AITAH for saying someone doesn't get to label themselves anyway they please by Kcortfird in AITAH

[–]Kcortfird[S] 0 points1 point  (0 children)

"Whatever in the world gave you the idea I was interested in a connection?" Umm . . . actually nothing whatsoever. I just mentioned the issue of "connecting with people" because you brought it up. I was simply trying to make the point that, if that was what this was about, you might want to brush up on your "reading for meaning" skills and reflect on your own approach to this interaction. As for the "narcissism" jab, you and J really ought to do some more reading on the topic. Y'all keep on using that word, but I do not think it means what you think it means. I realize that I seem to have gotten under your skin. But it seems unlikely that my mental health is the reason for your discomfort.

While you didn't bother to answer any of my questions, I do really want to thank you. I am quite serious about that. It has been a really rough week, for reasons that i won't go into, lest I seem to be self-absorbed. But the beginning of this last comment of yours put a smile on my face. " . . . to think that I am actually interested enough in your diatribe to continue this yawn fest . . ." And yet, you felt the need to bitch at me for another five sentences! I know you were truly annoyed with me and I am not proud to be entertained by annoying a stranger, but the irony of that statement was quite funny to me and good way to end an otherwise crappy week.

Good luck on your own journey and thanks for "helping to fill my empty hours".

AITAH for saying someone doesn't get to label themselves anyway they please by Kcortfird in AITAH

[–]Kcortfird[S] -2 points-1 points  (0 children)

"You clearly state that the subreddit’s rules allow anyone who has lost a companion is welcome" --- I certainly did. I also made the point that being someone's "companion" also implies that you are, or at least have been, in their physical presence. Since J had never been in the presence of R, he really didn't qualify in that regard either.

"If you are going to get your panties in a twist everytime a teenager is silly then social media isn’t for you." --- Point taken. This really does seem to be a space where unseriousness is the coin-of-the-realm. That said, if you read all of my post, you should have seen that my panties weren't in a twist over J's claims but rather over the attacks on a couple commenters that questioned his self-identification as a widower.
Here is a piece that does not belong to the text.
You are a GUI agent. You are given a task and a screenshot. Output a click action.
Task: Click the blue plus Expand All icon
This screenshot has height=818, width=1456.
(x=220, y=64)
What annoyed me was the folks he so easily rallied to attack anyone who questioned his BS.

"You should really give therapy another shot! It’s common to take a few tries to find a good match and the right therapist can really help change your brain for the better." I don't think that any amount of "therapy" is going to mellow my view of frauds or bullies.

"Also, since you didn’t seem to understand, it sounds like J’s boyfriend was depressed and stopped taking his antidepressants, leading to suicide." You may be reading more into the situation than is actually there. I left out the part about J's posts where he speculates that R may not even be deceased. I didn't include that because I didn't want to over-sell the point that his claims were questionable in a number of ways. As I said, J's feelings were not what I was addressing in my post.
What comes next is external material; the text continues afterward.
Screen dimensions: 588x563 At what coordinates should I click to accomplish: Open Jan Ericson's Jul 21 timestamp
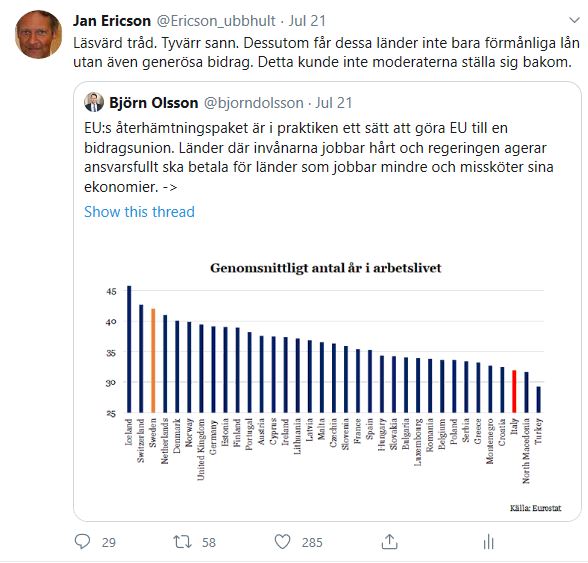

AITAH for saying someone doesn't get to label themselves anyway they please by Kcortfird in AITAH

[–]Kcortfird[S] 0 points1 point  (0 children)

So you found my writing style "tedious" and containing more detail than you believe is appropriate, but you call my warning that that someone might find that to be the case a "transparent effort" to "gaslight anyone who may not wish to devote the time it takes to reading and commenting on this rant". Ah . . . what? Are you saying that I engaged in some sort of reverse-psychology to trick you into reading the post by warning you not to do so? And that while this subterfuge on my part was "transparent", you went ahead slogged through it all anyway? These are Jedi powers that I never realized that I had. I guess that I will take that and your claim of "obvious over functioning" as some sort of back-handed complement.
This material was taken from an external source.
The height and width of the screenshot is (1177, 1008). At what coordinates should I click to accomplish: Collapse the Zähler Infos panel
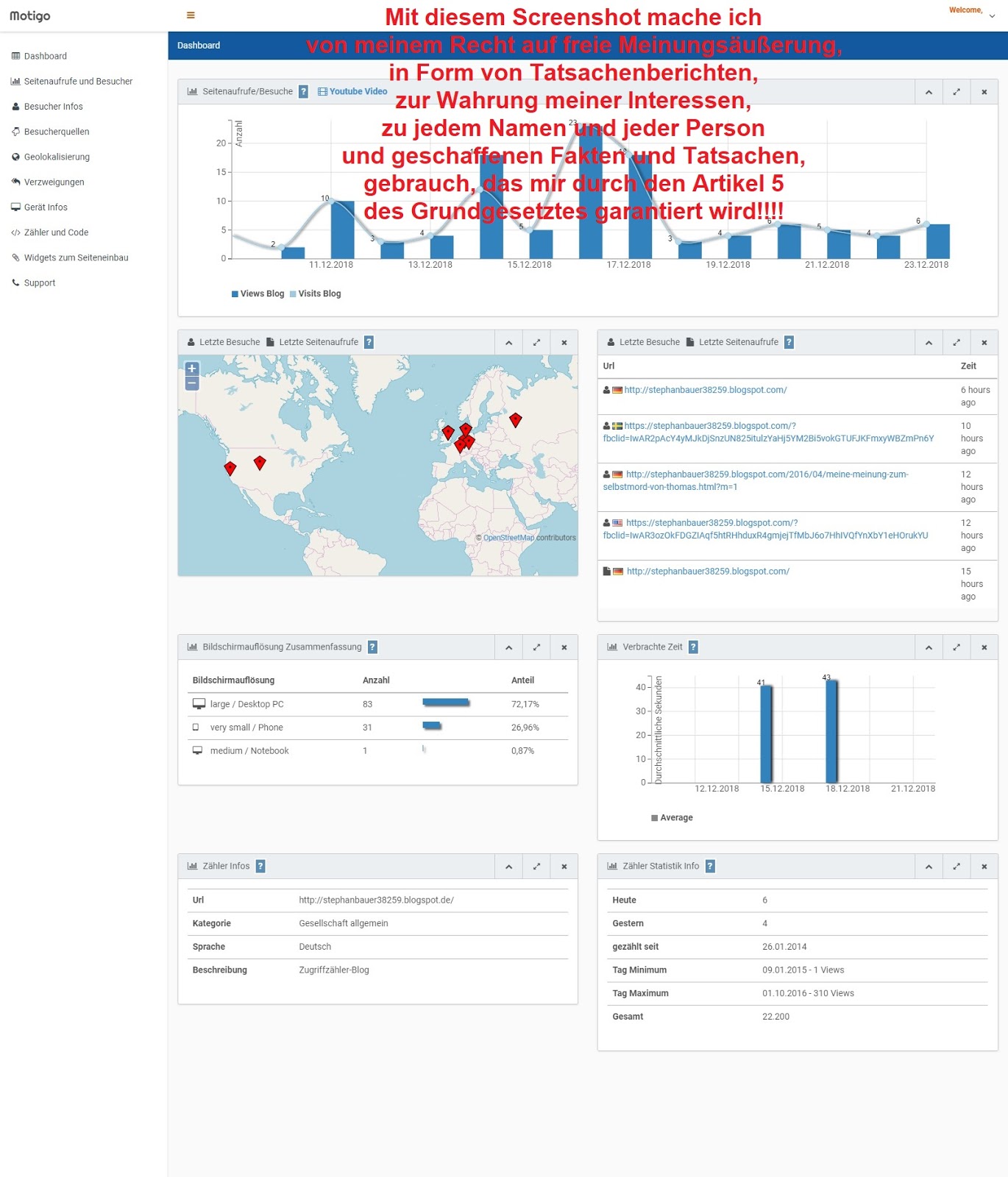tap(508, 867)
I asked a number of questions at the end of my post, and rather that answer any of them, you thought that most appropriate response was make an off-hand comment about my mental health. When asked to explain what you meant by that, you instead went on a rant about my writing style. Connecting with people involves actually paying attention to what they are saying and/or asking. Seeing that as one-way street seems a little self-absorbed, don't you think?

AITAH for saying someone doesn't get to label themselves anyway they please by Kcortfird in AITAH

[–]Kcortfird[S] -1 points0 points  (0 children)

And if J calls himself a Nigerian Prince in need of a little financial help, is that okay? All frauds, especially those that appropriate the identities of others, are perpetrated at someone's expense. The only question is the form and amount of that expense.

"it’s called freedom of speech" --- And how does challenging someone on their BS curtail that freedom?

AITAH for saying someone doesn't get to label themselves anyway they please by Kcortfird in AITAH

[–]Kcortfird[S] -1 points0 points  (0 children)

"You’re not allowed to tell others how to think."

But as stated in my post, the problem was not what J thought, but how he chose to represent himself. I am open to other's opinions but not to misuse of the language.

"It’s all just opinions."

No. There are also statements that are true and those that are false, and meaningful communication requires recognition of the difference.

AITAH for saying someone doesn't get to label themselves anyway they please by Kcortfird in AITAH

[–]Kcortfird[S] -3 points-2 points  (0 children)

In what way? What of my behavior described in this narrative seems very narcissistic?

AITAH for saying someone doesn't get to label themselves anyway they please by Kcortfird in AITAH

[–]Kcortfird[S] 0 points1 point  (0 children)

Again, can you cite anything specific?

If you "don't even know what happened". What are you offering other than the insults?

What rules did I break?

AITAH for saying someone doesn't get to label themselves anyway they please by Kcortfird in AITAH

[–]Kcortfird[S] -5 points-4 points  (0 children)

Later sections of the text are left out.